▶ [Given problem] Reproduce every line of the data below without changing a single character.

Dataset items
* * * * *
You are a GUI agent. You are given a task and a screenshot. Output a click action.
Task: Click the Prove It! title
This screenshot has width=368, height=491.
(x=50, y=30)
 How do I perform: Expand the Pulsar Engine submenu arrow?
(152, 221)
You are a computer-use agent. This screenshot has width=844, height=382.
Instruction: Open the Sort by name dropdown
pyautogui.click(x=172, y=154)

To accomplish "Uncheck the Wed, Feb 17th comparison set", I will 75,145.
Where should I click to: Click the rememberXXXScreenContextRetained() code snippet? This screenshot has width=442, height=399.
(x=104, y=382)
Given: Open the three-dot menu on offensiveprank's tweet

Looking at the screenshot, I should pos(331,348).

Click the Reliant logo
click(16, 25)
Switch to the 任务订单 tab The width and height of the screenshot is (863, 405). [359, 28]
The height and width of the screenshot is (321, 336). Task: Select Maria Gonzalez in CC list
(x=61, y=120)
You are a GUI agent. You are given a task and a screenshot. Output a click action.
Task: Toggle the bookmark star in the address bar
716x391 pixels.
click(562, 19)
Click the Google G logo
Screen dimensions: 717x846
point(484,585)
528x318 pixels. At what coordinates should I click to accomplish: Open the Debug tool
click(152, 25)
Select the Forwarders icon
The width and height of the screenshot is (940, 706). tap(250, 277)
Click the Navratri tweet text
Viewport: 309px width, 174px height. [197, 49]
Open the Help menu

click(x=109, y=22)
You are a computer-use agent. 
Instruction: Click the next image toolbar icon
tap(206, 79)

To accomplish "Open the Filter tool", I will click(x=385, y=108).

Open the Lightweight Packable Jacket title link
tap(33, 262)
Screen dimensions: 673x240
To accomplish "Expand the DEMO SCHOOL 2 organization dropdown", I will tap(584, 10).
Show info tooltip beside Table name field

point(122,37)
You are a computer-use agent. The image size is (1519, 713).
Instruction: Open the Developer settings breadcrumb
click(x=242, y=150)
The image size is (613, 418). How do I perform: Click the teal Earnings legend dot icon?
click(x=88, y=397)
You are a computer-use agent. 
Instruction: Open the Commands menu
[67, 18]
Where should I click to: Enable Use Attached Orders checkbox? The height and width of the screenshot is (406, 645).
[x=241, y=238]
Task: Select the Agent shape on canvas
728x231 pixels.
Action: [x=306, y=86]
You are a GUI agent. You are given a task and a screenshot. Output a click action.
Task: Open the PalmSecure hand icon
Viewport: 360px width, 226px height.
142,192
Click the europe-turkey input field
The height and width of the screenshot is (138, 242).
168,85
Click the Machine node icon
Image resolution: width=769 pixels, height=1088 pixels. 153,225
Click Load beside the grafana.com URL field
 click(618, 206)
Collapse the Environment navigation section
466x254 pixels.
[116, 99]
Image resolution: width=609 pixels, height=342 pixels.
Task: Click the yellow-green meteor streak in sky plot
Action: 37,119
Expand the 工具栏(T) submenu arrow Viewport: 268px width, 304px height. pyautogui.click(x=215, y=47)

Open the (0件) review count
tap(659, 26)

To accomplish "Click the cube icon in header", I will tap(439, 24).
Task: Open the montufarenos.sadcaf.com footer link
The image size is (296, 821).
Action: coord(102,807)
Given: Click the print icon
* * * * *
▶ [Output for this task]
You are a GUI agent. You are given a task and a screenshot. Output a click action.
Task: Click the Prove It! title
This screenshot has width=368, height=491.
(x=50, y=30)
 How do I perform: Expand the Pulsar Engine submenu arrow?
(152, 221)
You are a computer-use agent. This screenshot has width=844, height=382.
Instruction: Open the Sort by name dropdown
pyautogui.click(x=172, y=154)

To accomplish "Uncheck the Wed, Feb 17th comparison set", I will 75,145.
Where should I click to: Click the rememberXXXScreenContextRetained() code snippet? This screenshot has width=442, height=399.
(x=104, y=382)
Given: Open the three-dot menu on offensiveprank's tweet

Looking at the screenshot, I should pos(331,348).

Click the Reliant logo
click(16, 25)
Switch to the 任务订单 tab The width and height of the screenshot is (863, 405). [359, 28]
The height and width of the screenshot is (321, 336). Task: Select Maria Gonzalez in CC list
(x=61, y=120)
You are a GUI agent. You are given a task and a screenshot. Output a click action.
Task: Toggle the bookmark star in the address bar
716x391 pixels.
click(562, 19)
Click the Google G logo
Screen dimensions: 717x846
point(484,585)
528x318 pixels. At what coordinates should I click to accomplish: Open the Debug tool
click(152, 25)
Select the Forwarders icon
The width and height of the screenshot is (940, 706). tap(250, 277)
Click the Navratri tweet text
Viewport: 309px width, 174px height. [197, 49]
Open the Help menu

click(x=109, y=22)
You are a computer-use agent. 
Instruction: Click the next image toolbar icon
tap(206, 79)

To accomplish "Open the Filter tool", I will click(x=385, y=108).

Open the Lightweight Packable Jacket title link
tap(33, 262)
Screen dimensions: 673x240
To accomplish "Expand the DEMO SCHOOL 2 organization dropdown", I will tap(584, 10).
Show info tooltip beside Table name field

point(122,37)
You are a computer-use agent. The image size is (1519, 713).
Instruction: Open the Developer settings breadcrumb
click(x=242, y=150)
The image size is (613, 418). How do I perform: Click the teal Earnings legend dot icon?
click(x=88, y=397)
You are a computer-use agent. 
Instruction: Open the Commands menu
[67, 18]
Where should I click to: Enable Use Attached Orders checkbox? The height and width of the screenshot is (406, 645).
[x=241, y=238]
Task: Select the Agent shape on canvas
728x231 pixels.
Action: [x=306, y=86]
You are a GUI agent. You are given a task and a screenshot. Output a click action.
Task: Open the PalmSecure hand icon
Viewport: 360px width, 226px height.
142,192
Click the europe-turkey input field
The height and width of the screenshot is (138, 242).
168,85
Click the Machine node icon
Image resolution: width=769 pixels, height=1088 pixels. 153,225
Click Load beside the grafana.com URL field
 click(618, 206)
Collapse the Environment navigation section
466x254 pixels.
[116, 99]
Image resolution: width=609 pixels, height=342 pixels.
Task: Click the yellow-green meteor streak in sky plot
Action: 37,119
Expand the 工具栏(T) submenu arrow Viewport: 268px width, 304px height. pyautogui.click(x=215, y=47)

Open the (0件) review count
tap(659, 26)

To accomplish "Click the cube icon in header", I will tap(439, 24).
Task: Open the montufarenos.sadcaf.com footer link
The image size is (296, 821).
Action: coord(102,807)
Given: Click the print icon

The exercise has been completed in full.